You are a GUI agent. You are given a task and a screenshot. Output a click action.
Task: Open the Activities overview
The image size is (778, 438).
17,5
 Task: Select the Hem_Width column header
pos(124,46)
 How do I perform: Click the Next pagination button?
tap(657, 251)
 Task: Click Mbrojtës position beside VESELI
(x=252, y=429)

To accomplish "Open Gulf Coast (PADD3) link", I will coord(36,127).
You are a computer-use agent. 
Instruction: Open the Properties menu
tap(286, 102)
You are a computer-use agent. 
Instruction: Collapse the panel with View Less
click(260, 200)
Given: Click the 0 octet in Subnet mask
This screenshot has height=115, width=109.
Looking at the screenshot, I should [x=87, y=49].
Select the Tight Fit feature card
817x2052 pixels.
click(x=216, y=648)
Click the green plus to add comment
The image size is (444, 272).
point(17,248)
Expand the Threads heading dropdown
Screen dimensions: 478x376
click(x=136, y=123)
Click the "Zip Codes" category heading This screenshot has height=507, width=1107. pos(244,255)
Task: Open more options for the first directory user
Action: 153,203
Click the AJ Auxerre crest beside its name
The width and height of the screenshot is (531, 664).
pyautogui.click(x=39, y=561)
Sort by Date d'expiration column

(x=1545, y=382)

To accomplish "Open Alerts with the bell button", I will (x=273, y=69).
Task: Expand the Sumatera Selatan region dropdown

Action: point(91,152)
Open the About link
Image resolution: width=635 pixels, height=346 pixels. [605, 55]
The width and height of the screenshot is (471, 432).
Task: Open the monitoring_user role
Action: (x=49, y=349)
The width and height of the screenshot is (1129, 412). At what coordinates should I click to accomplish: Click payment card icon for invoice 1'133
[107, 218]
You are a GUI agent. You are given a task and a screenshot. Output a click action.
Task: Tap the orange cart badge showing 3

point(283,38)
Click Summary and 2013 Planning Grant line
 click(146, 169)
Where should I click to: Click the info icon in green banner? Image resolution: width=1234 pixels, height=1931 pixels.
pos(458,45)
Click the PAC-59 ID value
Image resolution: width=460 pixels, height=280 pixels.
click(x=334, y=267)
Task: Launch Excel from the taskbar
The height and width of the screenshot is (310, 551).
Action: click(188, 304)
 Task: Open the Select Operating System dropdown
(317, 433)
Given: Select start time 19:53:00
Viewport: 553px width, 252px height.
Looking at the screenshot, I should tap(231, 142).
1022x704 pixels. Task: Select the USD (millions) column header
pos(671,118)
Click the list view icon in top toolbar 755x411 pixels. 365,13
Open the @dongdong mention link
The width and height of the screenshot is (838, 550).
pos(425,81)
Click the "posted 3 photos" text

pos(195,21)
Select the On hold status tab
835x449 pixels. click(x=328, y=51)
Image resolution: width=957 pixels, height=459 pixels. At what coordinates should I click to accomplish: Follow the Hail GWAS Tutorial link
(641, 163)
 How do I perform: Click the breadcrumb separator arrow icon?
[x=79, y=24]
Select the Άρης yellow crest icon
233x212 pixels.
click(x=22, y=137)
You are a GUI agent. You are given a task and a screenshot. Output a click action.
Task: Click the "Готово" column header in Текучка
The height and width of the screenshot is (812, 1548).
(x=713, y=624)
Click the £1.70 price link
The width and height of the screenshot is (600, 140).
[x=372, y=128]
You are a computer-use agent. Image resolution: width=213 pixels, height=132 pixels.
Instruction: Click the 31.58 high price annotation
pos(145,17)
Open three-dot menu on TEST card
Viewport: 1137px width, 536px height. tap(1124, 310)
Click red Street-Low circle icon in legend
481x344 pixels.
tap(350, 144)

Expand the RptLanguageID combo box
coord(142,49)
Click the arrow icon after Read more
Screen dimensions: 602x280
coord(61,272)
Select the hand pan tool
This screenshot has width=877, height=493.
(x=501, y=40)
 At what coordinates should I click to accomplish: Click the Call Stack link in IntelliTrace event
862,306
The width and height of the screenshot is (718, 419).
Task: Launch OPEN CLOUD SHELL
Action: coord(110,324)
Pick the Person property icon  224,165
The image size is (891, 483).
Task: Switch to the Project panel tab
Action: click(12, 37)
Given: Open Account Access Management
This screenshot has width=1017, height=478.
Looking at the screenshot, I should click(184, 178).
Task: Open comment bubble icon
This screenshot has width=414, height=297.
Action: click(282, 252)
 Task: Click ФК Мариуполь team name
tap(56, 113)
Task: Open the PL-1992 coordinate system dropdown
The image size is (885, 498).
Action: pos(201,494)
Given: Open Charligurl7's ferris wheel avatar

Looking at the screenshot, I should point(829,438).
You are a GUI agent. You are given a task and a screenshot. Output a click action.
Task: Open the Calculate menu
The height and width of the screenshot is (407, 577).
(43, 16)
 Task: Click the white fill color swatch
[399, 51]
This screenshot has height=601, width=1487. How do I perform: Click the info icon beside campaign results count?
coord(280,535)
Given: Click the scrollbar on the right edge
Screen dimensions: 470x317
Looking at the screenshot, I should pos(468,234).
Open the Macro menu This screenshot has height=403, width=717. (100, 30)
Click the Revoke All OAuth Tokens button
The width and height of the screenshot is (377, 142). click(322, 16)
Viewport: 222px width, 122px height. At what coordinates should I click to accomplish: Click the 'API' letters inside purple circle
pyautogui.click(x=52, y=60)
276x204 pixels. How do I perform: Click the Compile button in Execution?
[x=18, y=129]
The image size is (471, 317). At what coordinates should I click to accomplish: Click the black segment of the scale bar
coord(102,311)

Required action =>
Output the material above exactly. Omit nothing.

Exercise solution =>
You are a GUI agent. You are given a task and a screenshot. Output a click action.
Task: Open the Activities overview
The image size is (778, 438).
17,5
 Task: Select the Hem_Width column header
pos(124,46)
 How do I perform: Click the Next pagination button?
tap(657, 251)
 Task: Click Mbrojtës position beside VESELI
(x=252, y=429)

To accomplish "Open Gulf Coast (PADD3) link", I will coord(36,127).
You are a computer-use agent. 
Instruction: Open the Properties menu
tap(286, 102)
You are a computer-use agent. 
Instruction: Collapse the panel with View Less
click(260, 200)
Given: Click the 0 octet in Subnet mask
This screenshot has height=115, width=109.
Looking at the screenshot, I should [x=87, y=49].
Select the Tight Fit feature card
817x2052 pixels.
click(x=216, y=648)
Click the green plus to add comment
The image size is (444, 272).
point(17,248)
Expand the Threads heading dropdown
Screen dimensions: 478x376
click(x=136, y=123)
Click the "Zip Codes" category heading This screenshot has height=507, width=1107. pos(244,255)
Task: Open more options for the first directory user
Action: 153,203
Click the AJ Auxerre crest beside its name
The width and height of the screenshot is (531, 664).
pyautogui.click(x=39, y=561)
Sort by Date d'expiration column

(x=1545, y=382)

To accomplish "Open Alerts with the bell button", I will (x=273, y=69).
Task: Expand the Sumatera Selatan region dropdown

Action: point(91,152)
Open the About link
Image resolution: width=635 pixels, height=346 pixels. [605, 55]
The width and height of the screenshot is (471, 432).
Task: Open the monitoring_user role
Action: (x=49, y=349)
The width and height of the screenshot is (1129, 412). At what coordinates should I click to accomplish: Click payment card icon for invoice 1'133
[107, 218]
You are a GUI agent. You are given a task and a screenshot. Output a click action.
Task: Tap the orange cart badge showing 3

point(283,38)
Click Summary and 2013 Planning Grant line
 click(146, 169)
Where should I click to: Click the info icon in green banner? Image resolution: width=1234 pixels, height=1931 pixels.
pos(458,45)
Click the PAC-59 ID value
Image resolution: width=460 pixels, height=280 pixels.
click(x=334, y=267)
Task: Launch Excel from the taskbar
The height and width of the screenshot is (310, 551).
Action: click(188, 304)
 Task: Open the Select Operating System dropdown
(317, 433)
Given: Select start time 19:53:00
Viewport: 553px width, 252px height.
Looking at the screenshot, I should tap(231, 142).
1022x704 pixels. Task: Select the USD (millions) column header
pos(671,118)
Click the list view icon in top toolbar 755x411 pixels. 365,13
Open the @dongdong mention link
The width and height of the screenshot is (838, 550).
pos(425,81)
Click the "posted 3 photos" text

pos(195,21)
Select the On hold status tab
835x449 pixels. click(x=328, y=51)
Image resolution: width=957 pixels, height=459 pixels. At what coordinates should I click to accomplish: Follow the Hail GWAS Tutorial link
(641, 163)
 How do I perform: Click the breadcrumb separator arrow icon?
[x=79, y=24]
Select the Άρης yellow crest icon
233x212 pixels.
click(x=22, y=137)
You are a GUI agent. You are given a task and a screenshot. Output a click action.
Task: Click the "Готово" column header in Текучка
The height and width of the screenshot is (812, 1548).
(x=713, y=624)
Click the £1.70 price link
The width and height of the screenshot is (600, 140).
[x=372, y=128]
You are a computer-use agent. Image resolution: width=213 pixels, height=132 pixels.
Instruction: Click the 31.58 high price annotation
pos(145,17)
Open three-dot menu on TEST card
Viewport: 1137px width, 536px height. tap(1124, 310)
Click red Street-Low circle icon in legend
481x344 pixels.
tap(350, 144)

Expand the RptLanguageID combo box
coord(142,49)
Click the arrow icon after Read more
Screen dimensions: 602x280
coord(61,272)
Select the hand pan tool
This screenshot has width=877, height=493.
(x=501, y=40)
 At what coordinates should I click to accomplish: Click the Call Stack link in IntelliTrace event
862,306
The width and height of the screenshot is (718, 419).
Task: Launch OPEN CLOUD SHELL
Action: coord(110,324)
Pick the Person property icon  224,165
The image size is (891, 483).
Task: Switch to the Project panel tab
Action: click(12, 37)
Given: Open Account Access Management
This screenshot has width=1017, height=478.
Looking at the screenshot, I should click(184, 178).
Task: Open comment bubble icon
This screenshot has width=414, height=297.
Action: click(282, 252)
 Task: Click ФК Мариуполь team name
tap(56, 113)
Task: Open the PL-1992 coordinate system dropdown
The image size is (885, 498).
Action: pos(201,494)
Given: Open Charligurl7's ferris wheel avatar

Looking at the screenshot, I should point(829,438).
You are a GUI agent. You are given a task and a screenshot. Output a click action.
Task: Open the Calculate menu
The height and width of the screenshot is (407, 577).
(43, 16)
 Task: Click the white fill color swatch
[399, 51]
This screenshot has height=601, width=1487. How do I perform: Click the info icon beside campaign results count?
coord(280,535)
Given: Click the scrollbar on the right edge
Screen dimensions: 470x317
Looking at the screenshot, I should pos(468,234).
Open the Macro menu This screenshot has height=403, width=717. (100, 30)
Click the Revoke All OAuth Tokens button
The width and height of the screenshot is (377, 142). click(322, 16)
Viewport: 222px width, 122px height. At what coordinates should I click to accomplish: Click the 'API' letters inside purple circle
pyautogui.click(x=52, y=60)
276x204 pixels. How do I perform: Click the Compile button in Execution?
[x=18, y=129]
The image size is (471, 317). At what coordinates should I click to accomplish: Click the black segment of the scale bar
coord(102,311)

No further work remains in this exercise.